Il SEMA come sempre ha ospitato una variegata gamma di prodotti, da componenti estetici e prestazionali per veicoli ai service network e attrezzature per la carrozzeria, dal segmento sempre interessante del restoration di veicoli storici fino alla sezione forse più business ossia quella dei pneumatici e cerchi che ha visto, come ormai tradizione in questi ultimi anni, la presenza di alcune delle più importanti aziende italiane del settore. Quest’ultimo segmento, ormai da alcune edizioni, viene curato e alimentato da TIA (Tire Industry Association) e viene chiamato “Global Tire Expo”.Ciò che ha impressionato al SEMA è stata la quantità, il livello e l’interesse riscontrato riguardo il programma seminariale lungo i 4 giorni della rassegna: dalla presentazione di nuovi prodotti alle strategie di relazione con il cliente fino al futuristico utilizzo di rete e nuovi device per riparare i veicoli (come gli occhiali per l’utilizzo della “realtà aumentata” e altre cose analoghe), tutto il ciclo di eventi ha riscontrato un enorme successo segnalando come tutti abbiano cercato di trarre il massimo beneficio dall’esperienza fieristica.L’annuario sul mercato rilasciato da SEMA, riservato ai soci, dichiara un fatturato globale dal mercato retail delle officine di oltre 31,3 miliardi di dollari, mentre era inferiore a 27 miliardi nel periodo recessivo del 2009. Osservando i sorrisi lungo i corridoi si può ritenere che le promesse per il 2014 siano anche migliori.

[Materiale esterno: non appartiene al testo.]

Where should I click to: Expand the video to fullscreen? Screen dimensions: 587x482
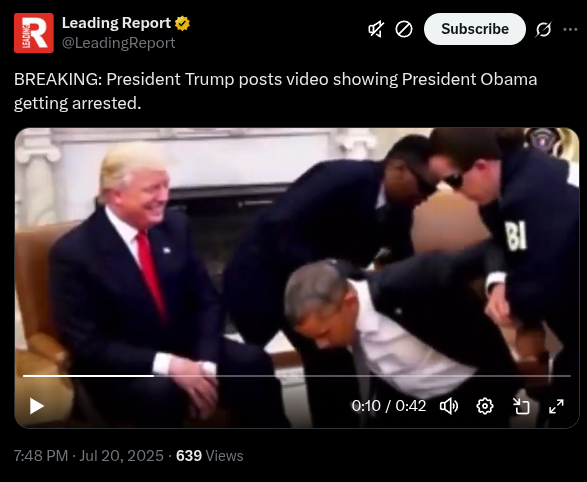(556, 406)
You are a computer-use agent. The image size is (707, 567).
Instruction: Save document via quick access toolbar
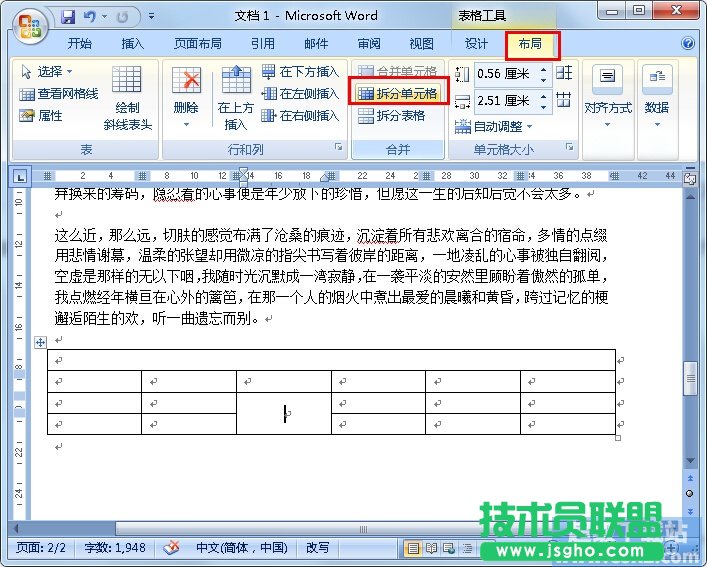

Infine, un aspetto non secondario della settimana di Las Vegas è stato caratterizzato ancora una volta dalla pletora di incontri, riunioni informali, networking cocktail, receptions e strette di mano che avvengono nel multiforme contesto della città, al di fuori delle ore di fiera: i professionisti del settore hanno bisogno infatti di opportunità di incontro e di scambio, oltre alla canonica partecipazione all’interno di uno stand, per concludere progetti o addirittura contratti, o perlomeno per rafforzare relazioni. L’edizione 2014 del SEMA Show sarà dal 4 al 7 novembre mentre AAPEX, che come negli ultimi anni sarà lungo 3 soli giorni, sarà dal 4 al 6 novembre. Naturalmente a Las Vegas.